Following hard on the footsteps of Harmony and Integrity: The Yongzheng Emperor and His Times (雍正 ─ 清世宗文物大展), a second major exhibition mounted through a collaboration with China has arrived at the National Palace Museum (國立故宮博物院). This show, with 115 artifacts, more than half of which are classified as items of the first grade, is if anything a more splendid achievement, despite being from an area outside mainstream Chinese history.
Gold and Glory: The Wonders of Khitan From the Inner Mongolian Museum Collection (黃金旺族:內蒙古博物院大遼文物展) presents artifacts from the nomadic Khitans who harried the borders of northern China for many centuries, established the Liao Dynasty (遼朝, 907 to 1125), and subsequently virtually disappeared from the historical record, probably subsumed by the rise of a unified Mongol army under Genghis Khan and his successors.
Curator Lin Tien-jen (林天人) said the quality of the exhibits is unprecedented. Indeed, the high proportion of first-grade national treasures included in the show led to last-minute fears that the exhibition would not open. Permission for the export of the treasures was granted at the eleventh hour. While museum managers can exult in this administrative triumph (the exhibition sets a record for the number of items of the first grade to be shown in Taiwan), the general public can delight in a most exciting exhibition of artifacts that sheds light on a little-known area of the ancient Chinese world.

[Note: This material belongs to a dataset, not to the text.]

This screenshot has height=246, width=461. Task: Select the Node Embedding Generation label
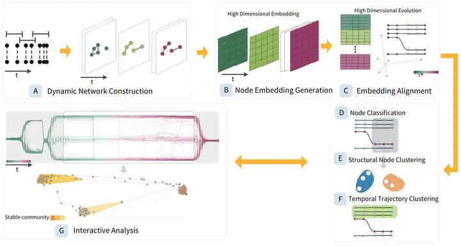tap(284, 90)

This is not the first time that the museum has put on an exhibition related to China’s northern neighbors, but it is by far the most detailed and intimate portrait of a hybrid culture that was created by the nomadic peoples who inhabited the vast regions between the eastern boundaries of Europe and China’s western border. “Originally, we had not decided to focus on the Khitans,” Lin said, “but in planning this exhibition we discovered that the Khitan culture was much more sophisticated than we originally thought. They were enormously open to foreign influences — from Central Asia, the northern steppe, the kingdom of Goryeo (the Korean peninsula) and also northern China — and while they absorbed a lot, they didn’t lose their own cultural identity. This openness distinguished them from many other steppe nomads and may be the reason that they could maintain a substantial empire for so long.”
WHAT: Gold and Glory: The Wonders of Khitan From the Inner Mongolian Museum Collection (黃金旺族: 內蒙古博物院大遼文物展)

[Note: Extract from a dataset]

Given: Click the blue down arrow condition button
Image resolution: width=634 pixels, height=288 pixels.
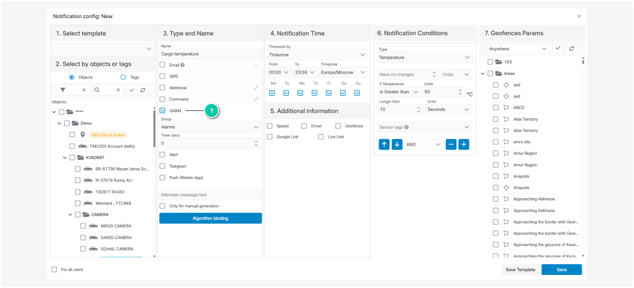Looking at the screenshot, I should (x=397, y=144).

WHEN: Until June 16. Daily from 9am to 5pm (early closing at 4pm on Feb. 13 for Lunar New Year’s Eve)
WHERE: Library Building of the National Palace Museum (國立故宮博物院圖書文獻大樓), 221 Zhishan Rd Sec 2, Taipei City (台北市至善路二段221號)
ADMISSION: NT$250 (free admission for children under 115cm)
ON THE NET: www.mediasphere.com.tw/gold
The importance of the Khitans is emphasized in the manner that the name of these steppe nomads entered the English language as the word “Cathay,” which was once widely used to refer to China.
The first thing one notices about the exhibition is the abundance of gold and silver, favorite materials for the Khitans, so much so that, according to Rex Chou (周維強), an assistant curator for the show, a moratorium was placed on the use of gold for grave goods by the Liao authorities.
Items include intricately worked items for daily use, from silver-embossed saddles to a silver and jade awl-like tool that was carried by Khitan noblemen to give the coup de grace when hunting. The actual items are brought to life in prints of frescoes, also from the tombs, that depict how these items were worn or used. “The general impression that these nomads lived rough is quite misleading. At least among the nobility, enormous care is taken over personal adornment, and also in the quality of the utensils used,” Chou said.